:: Problem requirements ::
Your answer should consist of the listing, repeated exactly.

:: The input ::
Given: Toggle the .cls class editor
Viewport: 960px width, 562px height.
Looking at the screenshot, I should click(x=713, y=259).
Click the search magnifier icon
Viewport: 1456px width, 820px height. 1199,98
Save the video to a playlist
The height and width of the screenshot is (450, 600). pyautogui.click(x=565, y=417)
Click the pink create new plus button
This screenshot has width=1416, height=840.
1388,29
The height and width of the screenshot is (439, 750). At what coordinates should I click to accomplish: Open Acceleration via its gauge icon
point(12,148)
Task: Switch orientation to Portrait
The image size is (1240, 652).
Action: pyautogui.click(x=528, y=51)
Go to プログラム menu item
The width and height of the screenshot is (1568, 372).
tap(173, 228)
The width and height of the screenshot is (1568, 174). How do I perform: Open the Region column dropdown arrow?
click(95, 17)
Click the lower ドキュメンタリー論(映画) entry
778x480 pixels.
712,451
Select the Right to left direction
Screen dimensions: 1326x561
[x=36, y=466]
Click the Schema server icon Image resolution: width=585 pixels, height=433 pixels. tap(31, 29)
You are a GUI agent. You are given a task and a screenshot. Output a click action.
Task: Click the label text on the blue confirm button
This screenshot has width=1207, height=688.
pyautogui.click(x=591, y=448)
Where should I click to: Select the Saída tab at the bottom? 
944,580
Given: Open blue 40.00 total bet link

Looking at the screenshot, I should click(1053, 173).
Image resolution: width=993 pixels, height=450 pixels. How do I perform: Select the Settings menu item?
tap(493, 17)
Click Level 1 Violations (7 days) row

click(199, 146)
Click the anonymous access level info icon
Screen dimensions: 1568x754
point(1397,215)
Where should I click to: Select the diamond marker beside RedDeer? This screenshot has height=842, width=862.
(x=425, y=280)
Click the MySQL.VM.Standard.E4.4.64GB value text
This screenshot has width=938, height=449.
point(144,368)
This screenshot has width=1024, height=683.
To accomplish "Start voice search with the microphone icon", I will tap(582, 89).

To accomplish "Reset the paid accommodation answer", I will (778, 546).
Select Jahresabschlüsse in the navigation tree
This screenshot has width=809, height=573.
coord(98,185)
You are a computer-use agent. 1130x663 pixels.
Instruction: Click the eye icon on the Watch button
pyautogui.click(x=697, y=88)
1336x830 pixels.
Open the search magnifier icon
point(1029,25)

:: Solution below ::
Given: Toggle the .cls class editor
Viewport: 960px width, 562px height.
Looking at the screenshot, I should click(x=713, y=259).
Click the search magnifier icon
Viewport: 1456px width, 820px height. 1199,98
Save the video to a playlist
The height and width of the screenshot is (450, 600). pyautogui.click(x=565, y=417)
Click the pink create new plus button
This screenshot has width=1416, height=840.
1388,29
The height and width of the screenshot is (439, 750). At what coordinates should I click to accomplish: Open Acceleration via its gauge icon
point(12,148)
Task: Switch orientation to Portrait
The image size is (1240, 652).
Action: pyautogui.click(x=528, y=51)
Go to プログラム menu item
The width and height of the screenshot is (1568, 372).
tap(173, 228)
The width and height of the screenshot is (1568, 174). How do I perform: Open the Region column dropdown arrow?
click(95, 17)
Click the lower ドキュメンタリー論(映画) entry
778x480 pixels.
712,451
Select the Right to left direction
Screen dimensions: 1326x561
[x=36, y=466]
Click the Schema server icon Image resolution: width=585 pixels, height=433 pixels. tap(31, 29)
You are a GUI agent. You are given a task and a screenshot. Output a click action.
Task: Click the label text on the blue confirm button
This screenshot has width=1207, height=688.
pyautogui.click(x=591, y=448)
Where should I click to: Select the Saída tab at the bottom? 
944,580
Given: Open blue 40.00 total bet link

Looking at the screenshot, I should click(1053, 173).
Image resolution: width=993 pixels, height=450 pixels. How do I perform: Select the Settings menu item?
tap(493, 17)
Click Level 1 Violations (7 days) row

click(199, 146)
Click the anonymous access level info icon
Screen dimensions: 1568x754
point(1397,215)
Where should I click to: Select the diamond marker beside RedDeer? This screenshot has height=842, width=862.
(x=425, y=280)
Click the MySQL.VM.Standard.E4.4.64GB value text
This screenshot has width=938, height=449.
point(144,368)
This screenshot has width=1024, height=683.
To accomplish "Start voice search with the microphone icon", I will tap(582, 89).

To accomplish "Reset the paid accommodation answer", I will (778, 546).
Select Jahresabschlüsse in the navigation tree
This screenshot has width=809, height=573.
coord(98,185)
You are a computer-use agent. 1130x663 pixels.
Instruction: Click the eye icon on the Watch button
pyautogui.click(x=697, y=88)
1336x830 pixels.
Open the search magnifier icon
point(1029,25)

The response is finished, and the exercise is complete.